The titular vampire was played by the late, great John Saxon, who sinks his teeth into the role with scenery-chewing aplomb.
Of course, he wasn’t really a vampire — just a dance instructor whose grief over his departed wife (portrayed by a black velvet painting of what appears to be Susan Anton) led him into the occult, and thus the need to pop in some plastic fangs, don a black cape and white satin blouse, and prey upon his female students.
Saxon’s aura of menace wass somewhat undermined by the silly slo-mo shots of him charging towards his intended victims, whose attempts to flee would get fouled up by their platform shoes and massive bell bottoms. No, I’m not making this up.
The pursuit of the delusional Dracula took Starsky and Hutch to a Satan-themed strip club — with bean bag chair seating, so you know the Devil had an active hand in running it — run by the legendary G.W. Bailey as a dirtbag diabolist…

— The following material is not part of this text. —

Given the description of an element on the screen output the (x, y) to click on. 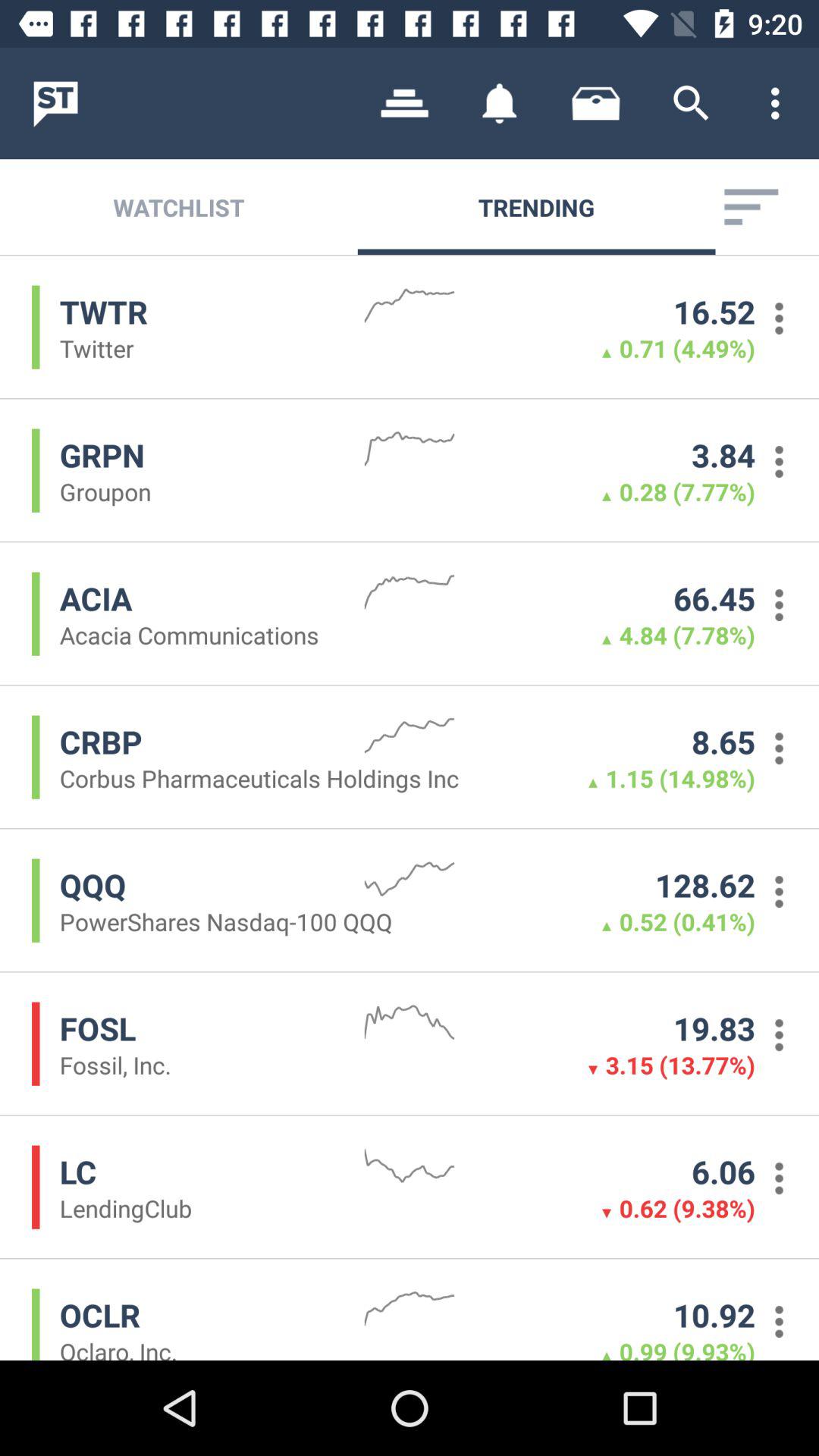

…and featuring a somnambulist Suzanne Sommers as his prize dancer.
Eventually the heroic duo tracked the bloodsucking baddie down to an abandoned theater. Before the obligatory final fight scene could commence, however, the audience was treated an extended sequence where Saxon and/or a body double performed a vampiric ballet dance.
Ever watch something that made you feel so embarrassed for the parties involved that you felt actual physical pain as as a wince reflex wracked your entire physical and spiritual being? This was a few orders of magnitude worse than that.
Such crimes against man, nature, and Terpsichore cannot go unpunished, so it was no surprise that the frantic fight in the theater’s scaffolding ended with the wannabe vampire taking a fatal dive onto the stage below. Case closed, cue borderline tasteless joke and some pass-agg ribbing between buddies.
Oh, well, at least we got to see Huggy Bear take up a side hustle selling “vampire prevention kits” for $7.50 a pop, teasing me with visions of a spin-off I could fully get behind.
October 5th, 2022 - 12:14 pm
The caption on that last photo? Perfection.